From the top of the records below down to the line containing "Given: Click into", reproduce every line exactly.

Information: Begin

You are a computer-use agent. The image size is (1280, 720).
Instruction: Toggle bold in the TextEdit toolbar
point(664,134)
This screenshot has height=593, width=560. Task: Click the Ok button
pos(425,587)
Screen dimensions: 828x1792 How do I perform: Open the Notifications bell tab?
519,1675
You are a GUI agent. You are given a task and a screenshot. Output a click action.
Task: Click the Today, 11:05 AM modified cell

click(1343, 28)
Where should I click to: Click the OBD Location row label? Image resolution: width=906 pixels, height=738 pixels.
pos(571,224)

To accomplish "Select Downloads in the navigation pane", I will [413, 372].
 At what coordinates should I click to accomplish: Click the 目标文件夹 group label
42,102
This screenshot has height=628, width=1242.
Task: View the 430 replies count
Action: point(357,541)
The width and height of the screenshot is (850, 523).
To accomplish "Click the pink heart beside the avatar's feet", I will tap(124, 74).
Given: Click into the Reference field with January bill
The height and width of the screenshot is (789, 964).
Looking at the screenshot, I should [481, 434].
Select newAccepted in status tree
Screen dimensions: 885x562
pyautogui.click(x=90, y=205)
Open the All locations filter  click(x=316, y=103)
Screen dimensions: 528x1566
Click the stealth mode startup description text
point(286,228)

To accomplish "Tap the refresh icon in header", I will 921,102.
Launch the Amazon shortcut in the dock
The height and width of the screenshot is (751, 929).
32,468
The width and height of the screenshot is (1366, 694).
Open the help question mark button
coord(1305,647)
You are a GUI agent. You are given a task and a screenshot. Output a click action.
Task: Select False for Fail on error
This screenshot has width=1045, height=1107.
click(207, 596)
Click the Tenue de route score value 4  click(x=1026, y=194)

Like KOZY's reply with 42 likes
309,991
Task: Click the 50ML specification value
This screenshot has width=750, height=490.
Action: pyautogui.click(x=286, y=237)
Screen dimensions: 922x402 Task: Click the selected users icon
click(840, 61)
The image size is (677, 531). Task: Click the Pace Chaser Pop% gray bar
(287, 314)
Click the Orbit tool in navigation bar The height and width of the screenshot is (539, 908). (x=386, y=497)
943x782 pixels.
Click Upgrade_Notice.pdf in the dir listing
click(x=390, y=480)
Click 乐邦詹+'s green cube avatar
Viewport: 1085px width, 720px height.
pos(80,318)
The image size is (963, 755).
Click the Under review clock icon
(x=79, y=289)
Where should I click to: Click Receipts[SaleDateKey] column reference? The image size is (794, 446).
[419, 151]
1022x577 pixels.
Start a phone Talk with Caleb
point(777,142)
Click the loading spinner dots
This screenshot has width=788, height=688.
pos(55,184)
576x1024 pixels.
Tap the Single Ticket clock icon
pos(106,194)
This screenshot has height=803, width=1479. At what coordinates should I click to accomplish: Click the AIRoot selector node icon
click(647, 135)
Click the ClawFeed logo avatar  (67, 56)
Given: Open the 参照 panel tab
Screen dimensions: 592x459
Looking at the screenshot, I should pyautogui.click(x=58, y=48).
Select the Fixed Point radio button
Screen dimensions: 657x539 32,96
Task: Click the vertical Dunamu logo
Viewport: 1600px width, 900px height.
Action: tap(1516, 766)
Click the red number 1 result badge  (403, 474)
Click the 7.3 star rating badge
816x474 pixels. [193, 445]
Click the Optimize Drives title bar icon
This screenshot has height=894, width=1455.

Information: End

• **Reply**:
You are a computer-use agent. The image size is (1280, 720).
Instruction: Toggle bold in the TextEdit toolbar
point(664,134)
This screenshot has height=593, width=560. Task: Click the Ok button
pos(425,587)
Screen dimensions: 828x1792 How do I perform: Open the Notifications bell tab?
519,1675
You are a GUI agent. You are given a task and a screenshot. Output a click action.
Task: Click the Today, 11:05 AM modified cell

click(1343, 28)
Where should I click to: Click the OBD Location row label? Image resolution: width=906 pixels, height=738 pixels.
pos(571,224)

To accomplish "Select Downloads in the navigation pane", I will [413, 372].
 At what coordinates should I click to accomplish: Click the 目标文件夹 group label
42,102
This screenshot has height=628, width=1242.
Task: View the 430 replies count
Action: point(357,541)
The width and height of the screenshot is (850, 523).
To accomplish "Click the pink heart beside the avatar's feet", I will tap(124, 74).
Given: Click into the Reference field with January bill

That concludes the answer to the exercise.